Вечерело, когда вдали показалась густая зелень садов и тесное скопление больших и малых домиков, и вот за поворотом дороги, за речным изгибом он увидал, наконец, Мцхет — древнюю столицу Грузии. Кипарисы, казавшиеся вечером черными, темнели между оградами садов и над крышами низких домиков, теснившихся к Куре, мутные воды которой сливались здесь с голубовато-зеленой Арагвой.
Лермонтов тронул поводья коня, и стук копыт по деревянным мосткам гулко пронесся над рекою: скоро наступит вечер, нужно торопиться, чтобы засветло увидеть древний собор.
Собор стоял величавый и пустынный, овеянный печалью ушедших в прошлое веков, ушедшей в прошлое жизни. Седой сторож, завидев из окна убогой сторожки приближение посетителя, вышел к нему с ключами. Пока он дрожащими руками отпирал тяжелые двери, Лермонтов всматривался в черты его изможденного лишениями и годами лица. Оно носило несомненные следы былой красоты — суровой и мужественной.
Шаги гулко отдавались под сводами древнего храма, где покоились давно почившие властители Грузии.
Огонек единственной лампады, с трудом боровшийся с сумраком, напомнил ему о том, что скоро будет совсем темно.
Он вышел на площадь, заросшую травой, и увидал сбоку, на горе, уходящие в вышину, словно вырастая из темноты и сливаясь с ней, суровые очертания полуразрушенного монастырского здания. На зеленоватом вечернем небе оно выступало четко и казалось массивным.

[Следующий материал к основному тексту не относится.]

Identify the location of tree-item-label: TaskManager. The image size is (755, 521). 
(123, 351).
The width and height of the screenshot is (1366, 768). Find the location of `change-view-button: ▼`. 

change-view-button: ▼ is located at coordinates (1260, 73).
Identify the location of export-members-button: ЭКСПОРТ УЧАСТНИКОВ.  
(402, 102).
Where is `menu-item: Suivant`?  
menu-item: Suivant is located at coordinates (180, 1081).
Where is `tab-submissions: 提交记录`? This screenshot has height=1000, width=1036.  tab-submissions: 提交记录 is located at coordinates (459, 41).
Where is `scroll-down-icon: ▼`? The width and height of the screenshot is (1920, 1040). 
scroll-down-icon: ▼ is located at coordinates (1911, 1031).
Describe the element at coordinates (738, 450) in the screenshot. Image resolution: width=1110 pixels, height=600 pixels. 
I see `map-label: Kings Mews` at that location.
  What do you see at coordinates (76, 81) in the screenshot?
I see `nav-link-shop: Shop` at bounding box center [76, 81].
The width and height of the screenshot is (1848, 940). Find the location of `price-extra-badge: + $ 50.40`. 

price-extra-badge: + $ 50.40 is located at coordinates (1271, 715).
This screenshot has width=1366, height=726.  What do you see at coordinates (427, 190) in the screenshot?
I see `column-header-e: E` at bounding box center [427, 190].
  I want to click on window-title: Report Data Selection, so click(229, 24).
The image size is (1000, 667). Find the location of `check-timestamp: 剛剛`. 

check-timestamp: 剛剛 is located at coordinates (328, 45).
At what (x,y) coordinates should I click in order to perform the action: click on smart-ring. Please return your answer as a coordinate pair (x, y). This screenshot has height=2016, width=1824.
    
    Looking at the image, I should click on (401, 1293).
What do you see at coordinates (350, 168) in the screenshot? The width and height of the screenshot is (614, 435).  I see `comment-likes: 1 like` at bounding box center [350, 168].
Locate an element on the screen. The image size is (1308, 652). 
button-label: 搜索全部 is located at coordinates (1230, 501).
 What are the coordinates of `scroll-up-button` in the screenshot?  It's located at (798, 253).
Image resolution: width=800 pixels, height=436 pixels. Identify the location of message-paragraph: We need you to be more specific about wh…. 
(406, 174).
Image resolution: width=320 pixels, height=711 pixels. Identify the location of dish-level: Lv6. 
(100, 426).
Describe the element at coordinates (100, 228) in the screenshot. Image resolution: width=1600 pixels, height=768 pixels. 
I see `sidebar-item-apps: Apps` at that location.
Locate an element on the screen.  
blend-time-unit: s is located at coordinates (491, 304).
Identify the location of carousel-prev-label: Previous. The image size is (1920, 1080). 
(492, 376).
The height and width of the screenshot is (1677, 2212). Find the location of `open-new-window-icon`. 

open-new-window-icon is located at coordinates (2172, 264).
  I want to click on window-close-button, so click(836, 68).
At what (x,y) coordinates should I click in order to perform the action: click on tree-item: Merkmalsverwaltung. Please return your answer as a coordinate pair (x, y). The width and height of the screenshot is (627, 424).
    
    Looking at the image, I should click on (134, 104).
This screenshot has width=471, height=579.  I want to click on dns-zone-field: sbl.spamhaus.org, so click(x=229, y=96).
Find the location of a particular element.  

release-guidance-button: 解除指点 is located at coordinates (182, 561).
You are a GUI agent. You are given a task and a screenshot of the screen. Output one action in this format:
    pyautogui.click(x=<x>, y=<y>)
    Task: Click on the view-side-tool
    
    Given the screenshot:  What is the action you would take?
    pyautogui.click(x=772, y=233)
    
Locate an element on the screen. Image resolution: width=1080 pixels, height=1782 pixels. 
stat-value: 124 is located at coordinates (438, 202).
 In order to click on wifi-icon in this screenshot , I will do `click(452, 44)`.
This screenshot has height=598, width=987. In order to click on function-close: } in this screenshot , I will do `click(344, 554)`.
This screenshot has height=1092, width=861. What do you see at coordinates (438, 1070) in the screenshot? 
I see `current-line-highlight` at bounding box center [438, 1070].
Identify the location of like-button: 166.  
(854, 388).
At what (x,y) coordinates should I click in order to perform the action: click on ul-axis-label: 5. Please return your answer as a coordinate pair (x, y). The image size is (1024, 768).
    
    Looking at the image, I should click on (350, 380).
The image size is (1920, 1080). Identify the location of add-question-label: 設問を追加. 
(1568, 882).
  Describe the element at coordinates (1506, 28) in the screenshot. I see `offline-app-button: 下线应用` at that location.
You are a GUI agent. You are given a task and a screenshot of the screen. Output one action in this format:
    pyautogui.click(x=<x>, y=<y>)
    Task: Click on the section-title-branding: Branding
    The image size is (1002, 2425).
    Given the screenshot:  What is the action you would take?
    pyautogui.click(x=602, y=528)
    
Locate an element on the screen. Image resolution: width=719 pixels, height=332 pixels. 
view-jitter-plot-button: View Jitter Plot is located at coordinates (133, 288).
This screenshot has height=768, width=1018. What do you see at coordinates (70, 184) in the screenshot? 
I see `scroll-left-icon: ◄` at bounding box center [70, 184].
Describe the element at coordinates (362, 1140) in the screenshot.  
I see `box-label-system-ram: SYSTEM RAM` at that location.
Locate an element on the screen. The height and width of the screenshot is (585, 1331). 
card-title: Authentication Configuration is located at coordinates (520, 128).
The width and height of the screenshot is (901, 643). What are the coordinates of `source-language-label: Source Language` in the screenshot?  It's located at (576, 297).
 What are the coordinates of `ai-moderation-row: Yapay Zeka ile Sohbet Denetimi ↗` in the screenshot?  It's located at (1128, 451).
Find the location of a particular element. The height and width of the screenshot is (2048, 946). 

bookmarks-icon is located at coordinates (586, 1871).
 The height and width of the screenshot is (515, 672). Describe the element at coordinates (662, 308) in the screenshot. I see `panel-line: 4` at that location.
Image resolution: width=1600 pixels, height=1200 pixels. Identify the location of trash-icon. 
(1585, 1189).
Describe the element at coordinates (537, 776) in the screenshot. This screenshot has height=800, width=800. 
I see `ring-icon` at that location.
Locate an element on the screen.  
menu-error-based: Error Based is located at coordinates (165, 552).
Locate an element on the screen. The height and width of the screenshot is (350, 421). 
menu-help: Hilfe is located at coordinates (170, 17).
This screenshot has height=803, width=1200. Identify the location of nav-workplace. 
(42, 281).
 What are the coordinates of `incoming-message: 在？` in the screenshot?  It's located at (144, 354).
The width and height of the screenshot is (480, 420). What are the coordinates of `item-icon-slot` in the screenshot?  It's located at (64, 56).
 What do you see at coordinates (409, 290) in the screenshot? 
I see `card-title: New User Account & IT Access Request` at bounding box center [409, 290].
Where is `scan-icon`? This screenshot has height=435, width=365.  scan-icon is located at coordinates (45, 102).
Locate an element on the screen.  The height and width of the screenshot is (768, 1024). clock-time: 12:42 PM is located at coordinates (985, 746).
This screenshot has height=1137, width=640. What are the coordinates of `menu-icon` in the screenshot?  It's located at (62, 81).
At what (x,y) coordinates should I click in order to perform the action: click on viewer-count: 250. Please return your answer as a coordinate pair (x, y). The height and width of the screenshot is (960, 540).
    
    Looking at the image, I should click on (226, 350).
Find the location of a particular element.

Отдельные части стирались расстоянием и сумраком, но от этого только отчетливее вставал в вышине общий контур.
Дав денег старому сторожу, Лермонтов присел на камень — остаток разрушенной ограды.
Но старик, поблагодарив, не собирался уходить и, видимо, рад был поговорить с щедрым посетителем. Он мало что мог сказать по-русски, но достаточно для того, чтобы за его немногословной речью встали для Лермонтова яркие картины прошлого.
С суровым благоговением рассказывал старик о прошлом величии его родной Грузии, о прошлом великолепии собора.
Двурогий месяц засиял в синей пустоте неба, когда, вздохнув, кончил свой рассказ старый монах.
Лермонтов долго бродил потом по улицам, прислушиваясь к плеску Арагвы и Куры и стараясь запомнить рассказ старого монаха, бывшего в юности послушником в монастыре. Его воображению рисовался образ юного послушника — «бэри», или «мцыри», — в сердце которого жила страстная жажда свободы и борьбы за нее. Он вспомнил своего «Боярина Оршу» и мысленно вложил в уста «мцыри» слова Арсения:
Тебе есть в мире что забыть,
Ты жил — я так же мог бы жить!..
Судьба «мцыри» была такой же мятежной судьбой борца, какой он наделял своих любимых героев.